Un amanecer en mi pueblo

Son las 5:20 de la mañana, salgo de mi casa cerrando bien la puerta del patio. Un pequeño morral cuelga de mi hombro cargando mi lonche, burritos y café.

Avanzo por el camino de tierra, las siluetas de las casas apenas se distinguen, las luces están encendidas, los tubos de las estufas de leña humean. La gente está despierta, hay que trabajar.

Los perros ladran conforme voy avanzando, los gallos cantan avisando que está por amanecer. La luz del alumbrado público tiñe la tierra color rojizo y la hierba amarillenta, las gotas de rocío se vislumbran dependiendo del ángulo en que las mire. 

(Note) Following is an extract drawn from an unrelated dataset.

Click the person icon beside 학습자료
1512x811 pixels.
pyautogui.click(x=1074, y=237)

Otras siluetas caminan -al igual que yo- con sus mochilas en la espalda.

El pueblo poco a poco se ilumina, está clareando, pero los de aquí siempre le ganamos al sol. El ruido de los motores de los tractores se escucha en varios patios, las trocas también se alistan para el nuevo día.

Mis zapatos de trabajo han alcanzado el lugar donde amablemente nos espera el capataz. Nos subimos en la caja de la troca entre saludos y bromas del día anterior. Mis pies cuelgan en la parte de atrás.

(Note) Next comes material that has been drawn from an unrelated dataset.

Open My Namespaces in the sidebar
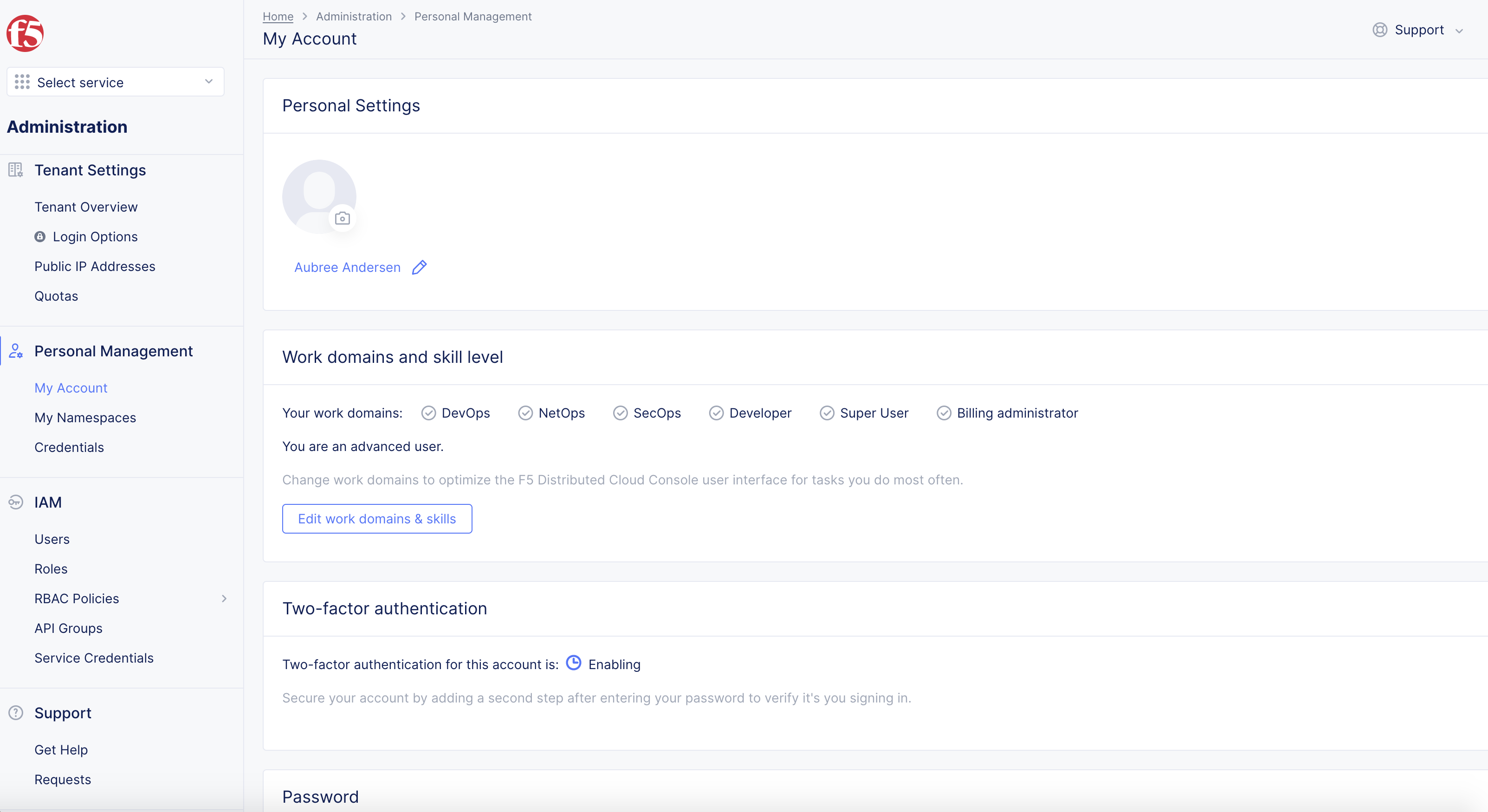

Desde allí observo a todos. Sus ojos retratan la misma mirada de esfuerzo y lucha. Caras curtidas por el sol.

Al avanzar la troca el cielo está claro, pero el sol aun no sale. El frío matinal se va esfumando. Por el camino recogemos uno o dos que se les hizo tarde y casi se quedan ese día sin trabajar.

Salimos de mi pueblo y cruzamos el río rumbo al Chaparral. Nuestros pies casi tocan las cristalinas y frías aguas. El aire fresco entra a los pulmones, el maravilloso aroma de la vida.

Subimos la pendiente y el paisaje es inigualable: el valle rodeado de las tierras de cultivo y un poco más allá los grandes cerros juguetean con la neblina; la vaca está echada.

El sol empieza a asomarse para teñir las nubes de colores que no tienen descripción. El día comienza y ya casi llegamos a la huerta para desahijar manzana.

Es, gracias a Dios, otro hermoso amanecer en mi pueblo.